Selon Ana Maria, les femmes condamnées n’ont ni accès à leur avocat, n’ont pas d’eau courante, ni aucune perspective de formation. Elles ne sortent de leur cellule qu’une heure par jour pour voir la lumière du jour, le reste du temps elles attendent dans un total dénuement.
Ce jour-là, Patricia était à la fois très déprimée et très en colère. Elle revendiquait avec force de meilleures conditions de détention.
Au Venezuela, maquillage et extensions de cheveux contre bonne conduite
Ana Maria, elle-même d’origine vénézuélienne, tient à recontextualiser. En Amérique Latine, et plus particulièrement au Venezuela, les femmes sont très attachées à l’apparence physique. « Même sans miroir, ni visites, elles se maquillent et se coiffent, c’est très important pour elles. Je crois que c’est un acte de rébellion. La façon de prouver qu’elles restent des femmes malgré tout« . En guise d’encouragement pour leurs bons comportements, les femmes reçoivent un fer à lisser, du vernis à ongle ou des extinctions de cheveux. « Ces cadeaux fonctionnent comme une arme à double tranchant. Car si les surveillants les offrent, ils peuvent aussi les retirer.

####

**Travail demandé**
Transcrivez intégralement l'extrait ci-dessus sur les femmes détenues au Venezuela.

Lignes sources:
####

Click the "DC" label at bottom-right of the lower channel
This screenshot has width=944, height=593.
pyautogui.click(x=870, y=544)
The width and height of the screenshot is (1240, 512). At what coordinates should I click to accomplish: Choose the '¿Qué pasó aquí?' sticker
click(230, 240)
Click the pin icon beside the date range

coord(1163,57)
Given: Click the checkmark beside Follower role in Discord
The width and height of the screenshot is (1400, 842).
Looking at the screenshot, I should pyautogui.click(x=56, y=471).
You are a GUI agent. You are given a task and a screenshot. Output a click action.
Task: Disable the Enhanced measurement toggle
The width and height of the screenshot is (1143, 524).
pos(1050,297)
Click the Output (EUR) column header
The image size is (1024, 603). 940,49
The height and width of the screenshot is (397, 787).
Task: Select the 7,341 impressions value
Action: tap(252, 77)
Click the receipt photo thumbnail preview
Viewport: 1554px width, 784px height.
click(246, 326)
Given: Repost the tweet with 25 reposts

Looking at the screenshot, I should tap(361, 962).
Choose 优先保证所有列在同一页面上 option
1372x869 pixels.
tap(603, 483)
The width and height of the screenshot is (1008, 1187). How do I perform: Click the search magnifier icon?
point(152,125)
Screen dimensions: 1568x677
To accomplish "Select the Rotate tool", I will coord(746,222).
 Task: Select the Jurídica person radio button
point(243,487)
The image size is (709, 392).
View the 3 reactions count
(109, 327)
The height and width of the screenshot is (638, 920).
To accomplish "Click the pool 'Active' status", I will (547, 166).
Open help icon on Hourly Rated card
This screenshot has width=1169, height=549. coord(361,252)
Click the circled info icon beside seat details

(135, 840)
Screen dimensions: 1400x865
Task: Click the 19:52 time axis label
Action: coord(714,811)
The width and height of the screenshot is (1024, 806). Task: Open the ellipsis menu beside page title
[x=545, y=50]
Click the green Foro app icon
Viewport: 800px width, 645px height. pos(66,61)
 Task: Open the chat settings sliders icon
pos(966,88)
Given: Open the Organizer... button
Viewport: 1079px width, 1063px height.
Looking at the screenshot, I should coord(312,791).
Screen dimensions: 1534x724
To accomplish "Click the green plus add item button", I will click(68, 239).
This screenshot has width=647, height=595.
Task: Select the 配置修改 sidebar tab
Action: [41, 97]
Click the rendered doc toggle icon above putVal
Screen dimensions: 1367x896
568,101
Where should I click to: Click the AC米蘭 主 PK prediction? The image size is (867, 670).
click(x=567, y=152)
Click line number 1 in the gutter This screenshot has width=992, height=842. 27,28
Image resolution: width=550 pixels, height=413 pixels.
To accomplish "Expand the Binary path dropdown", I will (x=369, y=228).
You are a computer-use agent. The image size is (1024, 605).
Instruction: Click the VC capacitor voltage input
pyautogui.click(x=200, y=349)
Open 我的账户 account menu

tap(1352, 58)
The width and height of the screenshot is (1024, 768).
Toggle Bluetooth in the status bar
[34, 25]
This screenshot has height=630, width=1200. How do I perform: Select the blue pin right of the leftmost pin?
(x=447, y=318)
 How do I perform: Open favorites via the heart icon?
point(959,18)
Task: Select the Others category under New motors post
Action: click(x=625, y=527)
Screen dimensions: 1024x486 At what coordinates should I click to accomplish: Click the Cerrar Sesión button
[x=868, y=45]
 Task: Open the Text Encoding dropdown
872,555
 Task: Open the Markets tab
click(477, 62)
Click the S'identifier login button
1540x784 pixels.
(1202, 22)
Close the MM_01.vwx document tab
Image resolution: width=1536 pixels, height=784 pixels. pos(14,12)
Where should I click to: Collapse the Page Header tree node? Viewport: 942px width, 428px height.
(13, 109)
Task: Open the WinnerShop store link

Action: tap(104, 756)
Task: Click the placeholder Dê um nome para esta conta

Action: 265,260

####

**Réponse attendue**
Selon Ana Maria, les femmes condamnées n’ont ni accès à leur avocat, n’ont pas d’eau courante, ni aucune perspective de formation. Elles ne sortent de leur cellule qu’une heure par jour pour voir la lumière du jour, le reste du temps elles attendent dans un total dénuement.
Ce jour-là, Patricia était à la fois très déprimée et très en colère. Elle revendiquait avec force de meilleures conditions de détention.
Au Venezuela, maquillage et extensions de cheveux contre bonne conduite
Ana Maria, elle-même d’origine vénézuélienne, tient à recontextualiser. En Amérique Latine, et plus particulièrement au Venezuela, les femmes sont très attachées à l’apparence physique. « Même sans miroir, ni visites, elles se maquillent et se coiffent, c’est très important pour elles. Je crois que c’est un acte de rébellion. La façon de prouver qu’elles restent des femmes malgré tout« . En guise d’encouragement pour leurs bons comportements, les femmes reçoivent un fer à lisser, du vernis à ongle ou des extinctions de cheveux. « Ces cadeaux fonctionnent comme une arme à double tranchant. Car si les surveillants les offrent, ils peuvent aussi les retirer.